When is your next race? this weekend in SD?

I almost had a bad crash on that back barrier with the bridge. I came it hot and tired, and rolled my foot as I put it down for the dismount. I basically tripped OVER the barrier and stumbled over the bridge. It could have been ugly if I went down into the barrier. must be careful!


----------



## steve_e_f (Sep 8, 2003)

giovanni sartori said:


> Nice report, thanks. Looking at that course makes me realize just how different racing is in the NW. I suppose there is a good possibility you'll race all season and never encounter mud? I've already races three times and two of them were muddy courses.
> 
> BTW, we have the exact same bike and wheels, is that a 2001? Nice bike, I'm happy with mine.
> 
> Let me know if you come oop north.


Yeah I think the bike is a 2001. I bought it in 2003 used when I was getting into road riding (from mt. biking) and didn't want to buy a real road bike yet, I thought at least I could use it for CX if I didn't like road. It's just been sitting for a year since I got a real road bike last year, but now I'm glad it's back in action doing what it was made to do. it's a great bike, and I love the colors, and even the wheels look cool even though I know they aren't anything special.

I actually grew up in the NW (vancouver, WA and Portland) and lived there until 2000, so I was pretty used to riding in total mud conditions, and a few of my high school friends did CX. I thought they were crazy.I was a downhill mtb. racer at the time, so I had a slightly different mindset.
I definitely want to do a REAL cx race up there some time, with mud and rain and cold temps. Still, the race this weekend was great, and I'm happy just to have somewhere to compete and have fun and some good motivation to stay in shape.


----------



## steve_e_f (Sep 8, 2003)

cycloscott said:


> Nice race report.
> 
> Welcome to the cult.


thank! I'm definitely "in" now. Next race is in two weeks (can't burn the wife out and do one every week...)


----------



## steve_e_f (Sep 8, 2003)

atpjunkie said:


> especially at Brad's races. In put this offer out to Steve as well. I have some barely used Prestige Tub clinchers I'll part with cheaply if ya need them. they are just gathering dust now that I'm a glue huffer.


are those prestiges Tufos or some other brand? I'm pretty happy with how mine worked. I'm definitely nervous about the whole flatting thing. Do you just toss them if they flat but don't seal? at $60 a pop at my LBS, I can't afford to do that.

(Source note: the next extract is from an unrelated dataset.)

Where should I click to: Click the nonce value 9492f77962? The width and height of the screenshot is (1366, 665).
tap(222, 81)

mine sealed up this time...


----------



## steve_e_f (Sep 8, 2003)

Tak962 said:


> Hey, that's me in the back in the Monex kit. I'm second from last going up the run up
> 
> It was a fun race. This CX racing is a lot tougher than I thought.

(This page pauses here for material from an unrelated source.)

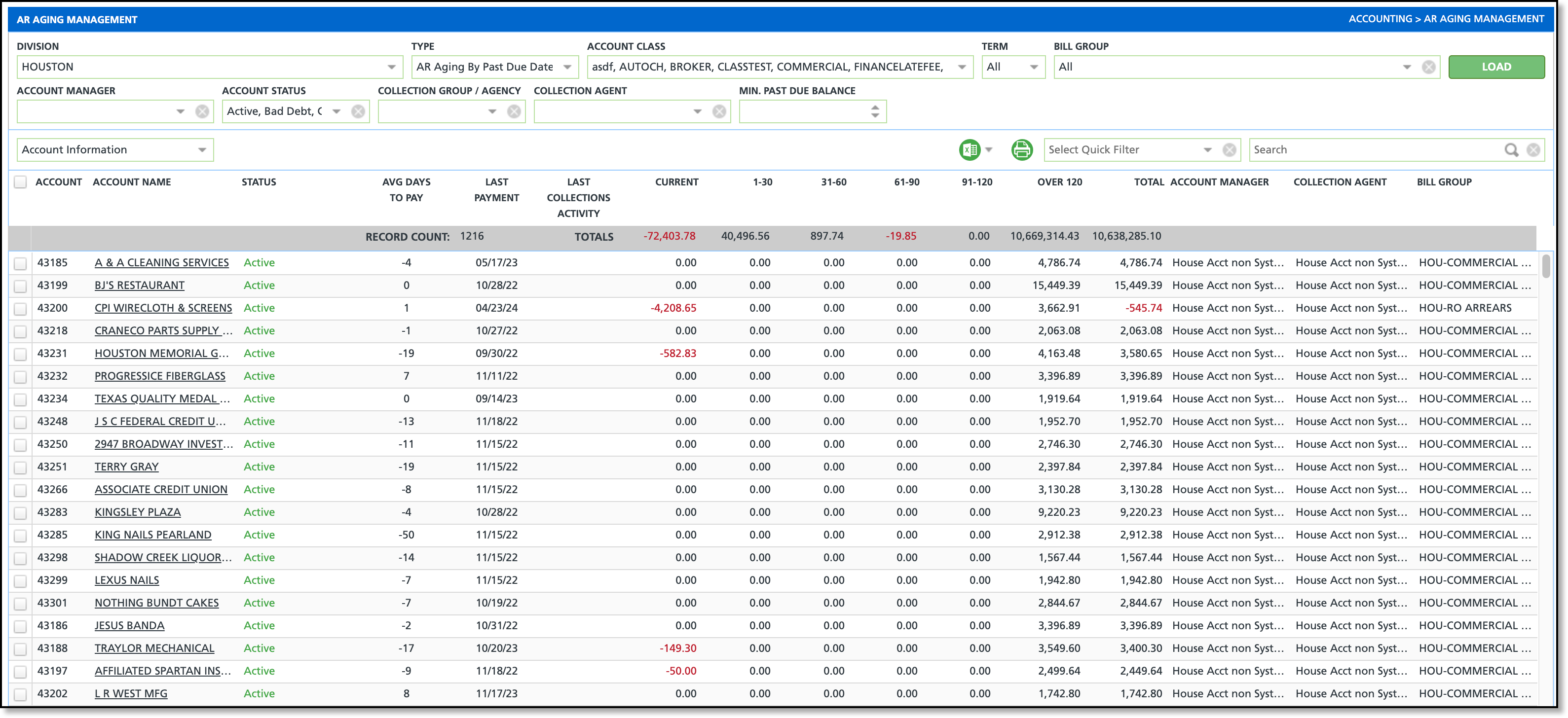The image size is (1568, 718).
Task: Open the Account Information view dropdown
Action: tap(202, 150)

there are some pics of you on the photographer's website. there are a couple shots of your face that look to be in total pain.

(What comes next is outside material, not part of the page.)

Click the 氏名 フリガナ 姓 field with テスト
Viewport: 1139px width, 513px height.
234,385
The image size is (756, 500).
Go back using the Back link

it was tough, by the end I really wanted it to be over, and was thinking how I couldn't do this all the time, but then 10 min. after the finish, I was talking about the next race I want to do. ha!


----------



## atpjunkie (Mar 23, 2002)

*it's like women and childbirth*

short term memory fades and you forget the pain. Prestiges are Tufos mid grade line. I think you are running T-Pros right now (more durable but less supple). yes, use sealant and it works 90% of the time. if it doesn't then yes off to the trash but it takes a pretty bad puncture to not seal. yes expensive (hurts even more when they are tubs as you have to remove and glue on a new one) but I'd sell ya my pair for the price (or less) of one at the LBS. they are red and yellow and look fugly beautiful with the celeste, have 32 Tub versions for my Bianchi for nice hard courses and run Elite 34 tubs (yellow, would have got red but bought them slightly used off a friend) otherwise. Bike 2 has 1 set of Challenge Grifos and 1 set of T-34 Tufos (this is for MTB style courses). I checked the site, I got 8th, in the pts. considering all that went wrong I'm pretty happy. If I can have a crash/mechanical free race I think top 5 may be possible.


----------



## steve_e_f (Sep 8, 2003)

where did you find results? They don't have points for D, but do they post resuts for D?


----------



## atpjunkie (Mar 23, 2002)

*No D's how lame*

I guess they aren't ranking the novice D's as that class only exists in the Urban series
I'll keep looking


----------



## steve_e_f (Sep 8, 2003)

atpjunkie said:


> Steve did well on maiden voyage, but running that hair pin was faster.points.


do you mean that dismounting and running was faster, or just "running the turn" on the bike was faster?

I thought dismounting was faster, and passed a few people my dismounting, but they were going slow anyway, so I never really knew for sure.

it took more energy to dismount, then remount, then pedal 20 feet, and dismount again for the runup than it did to stay on...

I dismounted it on the first five or so laps, and then rode it towards the end. what did the A,B, and C people do?


----------



## atpjunkie (Mar 23, 2002)

*running that corner like in the early pic.*

was quicker. you could bomb the hill and use the deep sand to help brake and a nice soft dismount spot, cut the inside of the corner and pass folks riding wide and slow. I think for me at least it was less taxing on my system. a lot of guys chose that route, best to watch was Tony Smith (Mens A Winner) who rode it, inside foot out and outside foot pedaling (he rides a fixed gear so he has to pedal) so he put power all the way through the corner but was one legging it.


----------



## Tak962 (Oct 24, 2004)

deteled


----------